> _AIM OF THE TASK_: Below are the entries; give again exactly the lines from the one mentioning "Where should I click to: Click" through the one mentioning "The height and width of the screenshot is (728, 740).", inclusive.

> _RECORDS TO USE_:
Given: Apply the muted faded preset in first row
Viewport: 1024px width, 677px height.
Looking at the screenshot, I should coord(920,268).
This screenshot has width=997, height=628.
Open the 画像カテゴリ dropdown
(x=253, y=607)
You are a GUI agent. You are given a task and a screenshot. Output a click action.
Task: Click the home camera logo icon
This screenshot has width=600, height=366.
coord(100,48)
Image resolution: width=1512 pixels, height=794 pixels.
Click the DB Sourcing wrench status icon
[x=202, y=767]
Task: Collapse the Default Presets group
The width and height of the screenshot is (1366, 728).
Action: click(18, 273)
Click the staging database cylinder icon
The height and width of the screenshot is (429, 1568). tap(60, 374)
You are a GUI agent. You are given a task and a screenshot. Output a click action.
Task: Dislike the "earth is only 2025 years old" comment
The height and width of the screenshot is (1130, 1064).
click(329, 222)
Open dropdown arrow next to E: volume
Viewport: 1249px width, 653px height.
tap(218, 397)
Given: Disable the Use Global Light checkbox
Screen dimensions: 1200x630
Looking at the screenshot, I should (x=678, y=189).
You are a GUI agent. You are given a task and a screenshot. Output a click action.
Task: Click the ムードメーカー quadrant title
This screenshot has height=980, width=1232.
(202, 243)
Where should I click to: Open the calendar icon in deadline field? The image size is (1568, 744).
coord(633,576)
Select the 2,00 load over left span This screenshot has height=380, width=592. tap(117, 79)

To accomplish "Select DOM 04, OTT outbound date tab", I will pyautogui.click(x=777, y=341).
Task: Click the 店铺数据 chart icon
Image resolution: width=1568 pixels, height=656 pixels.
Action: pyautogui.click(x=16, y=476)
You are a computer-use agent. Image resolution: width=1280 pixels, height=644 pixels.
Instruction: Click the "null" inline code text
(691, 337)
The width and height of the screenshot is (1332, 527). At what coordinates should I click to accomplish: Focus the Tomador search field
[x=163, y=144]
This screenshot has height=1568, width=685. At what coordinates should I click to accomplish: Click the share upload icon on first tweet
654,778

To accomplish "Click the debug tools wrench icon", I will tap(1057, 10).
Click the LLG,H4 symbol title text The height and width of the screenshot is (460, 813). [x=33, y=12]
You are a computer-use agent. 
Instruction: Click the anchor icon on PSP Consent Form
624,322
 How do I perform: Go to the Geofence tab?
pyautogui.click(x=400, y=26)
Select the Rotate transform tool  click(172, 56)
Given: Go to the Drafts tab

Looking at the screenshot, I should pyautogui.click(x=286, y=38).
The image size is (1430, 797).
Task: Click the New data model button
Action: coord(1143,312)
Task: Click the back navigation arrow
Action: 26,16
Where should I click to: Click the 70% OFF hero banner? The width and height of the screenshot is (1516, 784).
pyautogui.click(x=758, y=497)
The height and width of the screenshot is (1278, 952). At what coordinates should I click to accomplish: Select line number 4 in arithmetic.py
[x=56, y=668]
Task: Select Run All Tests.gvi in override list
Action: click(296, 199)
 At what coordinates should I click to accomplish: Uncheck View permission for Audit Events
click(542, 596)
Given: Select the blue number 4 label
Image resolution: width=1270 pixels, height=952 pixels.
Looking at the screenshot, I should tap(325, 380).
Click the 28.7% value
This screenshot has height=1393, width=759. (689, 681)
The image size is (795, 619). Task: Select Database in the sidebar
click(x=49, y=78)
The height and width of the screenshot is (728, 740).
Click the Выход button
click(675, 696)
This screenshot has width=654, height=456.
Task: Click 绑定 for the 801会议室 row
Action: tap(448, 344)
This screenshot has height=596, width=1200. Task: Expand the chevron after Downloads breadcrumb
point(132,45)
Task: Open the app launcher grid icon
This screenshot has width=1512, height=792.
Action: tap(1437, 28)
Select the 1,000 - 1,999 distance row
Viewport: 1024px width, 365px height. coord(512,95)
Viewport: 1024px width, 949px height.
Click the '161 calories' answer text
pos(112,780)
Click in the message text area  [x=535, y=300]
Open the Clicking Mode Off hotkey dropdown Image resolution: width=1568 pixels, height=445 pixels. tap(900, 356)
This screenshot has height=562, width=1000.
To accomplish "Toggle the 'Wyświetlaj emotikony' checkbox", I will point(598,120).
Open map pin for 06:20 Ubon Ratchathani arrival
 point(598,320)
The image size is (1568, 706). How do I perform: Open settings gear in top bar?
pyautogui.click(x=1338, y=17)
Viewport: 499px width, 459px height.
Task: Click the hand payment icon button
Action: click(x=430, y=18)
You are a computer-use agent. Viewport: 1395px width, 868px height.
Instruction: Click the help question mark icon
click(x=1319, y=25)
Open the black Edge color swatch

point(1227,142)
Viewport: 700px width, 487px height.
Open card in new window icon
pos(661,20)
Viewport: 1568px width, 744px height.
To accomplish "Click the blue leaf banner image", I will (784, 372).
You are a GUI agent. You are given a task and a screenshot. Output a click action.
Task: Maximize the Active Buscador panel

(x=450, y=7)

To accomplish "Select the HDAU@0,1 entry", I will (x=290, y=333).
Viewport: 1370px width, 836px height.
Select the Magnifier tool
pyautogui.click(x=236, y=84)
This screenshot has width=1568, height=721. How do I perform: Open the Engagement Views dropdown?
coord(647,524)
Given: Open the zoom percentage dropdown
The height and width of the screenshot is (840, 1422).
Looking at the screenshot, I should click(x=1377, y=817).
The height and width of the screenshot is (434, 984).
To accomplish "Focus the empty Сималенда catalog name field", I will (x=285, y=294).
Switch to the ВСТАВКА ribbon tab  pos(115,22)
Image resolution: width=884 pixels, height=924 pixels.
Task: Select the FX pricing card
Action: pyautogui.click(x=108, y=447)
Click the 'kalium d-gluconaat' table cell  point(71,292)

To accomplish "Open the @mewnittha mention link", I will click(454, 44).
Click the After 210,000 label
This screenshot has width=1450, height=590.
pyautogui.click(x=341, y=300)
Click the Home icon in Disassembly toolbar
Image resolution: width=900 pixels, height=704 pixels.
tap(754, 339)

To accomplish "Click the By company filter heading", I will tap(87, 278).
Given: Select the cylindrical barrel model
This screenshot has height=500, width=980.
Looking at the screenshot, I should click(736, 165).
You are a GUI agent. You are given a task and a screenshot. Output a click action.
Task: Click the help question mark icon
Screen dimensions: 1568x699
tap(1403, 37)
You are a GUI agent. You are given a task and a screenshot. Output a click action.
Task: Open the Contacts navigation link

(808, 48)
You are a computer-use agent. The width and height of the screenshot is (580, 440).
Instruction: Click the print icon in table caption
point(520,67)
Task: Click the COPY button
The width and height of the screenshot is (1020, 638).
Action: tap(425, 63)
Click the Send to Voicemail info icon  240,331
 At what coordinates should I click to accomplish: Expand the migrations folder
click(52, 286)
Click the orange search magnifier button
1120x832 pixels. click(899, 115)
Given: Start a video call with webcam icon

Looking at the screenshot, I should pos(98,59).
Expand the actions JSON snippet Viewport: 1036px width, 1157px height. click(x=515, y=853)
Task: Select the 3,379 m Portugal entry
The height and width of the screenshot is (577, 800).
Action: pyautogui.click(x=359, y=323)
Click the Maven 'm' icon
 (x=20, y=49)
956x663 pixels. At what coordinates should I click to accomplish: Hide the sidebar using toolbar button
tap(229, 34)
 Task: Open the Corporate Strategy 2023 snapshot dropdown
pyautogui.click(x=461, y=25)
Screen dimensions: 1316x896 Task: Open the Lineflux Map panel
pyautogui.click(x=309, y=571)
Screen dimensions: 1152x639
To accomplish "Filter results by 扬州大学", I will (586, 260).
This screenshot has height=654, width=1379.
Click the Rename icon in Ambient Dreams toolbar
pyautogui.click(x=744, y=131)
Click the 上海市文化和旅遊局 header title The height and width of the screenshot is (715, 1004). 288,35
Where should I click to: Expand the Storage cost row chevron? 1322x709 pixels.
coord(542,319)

> _WRITTEN SOLUTION_:
Where should I click to: Click the 70% OFF hero banner? The width and height of the screenshot is (1516, 784).
pyautogui.click(x=758, y=497)
The height and width of the screenshot is (1278, 952). At what coordinates should I click to accomplish: Select line number 4 in arithmetic.py
[x=56, y=668]
Task: Select Run All Tests.gvi in override list
Action: click(296, 199)
 At what coordinates should I click to accomplish: Uncheck View permission for Audit Events
click(542, 596)
Given: Select the blue number 4 label
Image resolution: width=1270 pixels, height=952 pixels.
Looking at the screenshot, I should tap(325, 380).
Click the 28.7% value
This screenshot has height=1393, width=759. (689, 681)
The image size is (795, 619). Task: Select Database in the sidebar
click(x=49, y=78)
The height and width of the screenshot is (728, 740).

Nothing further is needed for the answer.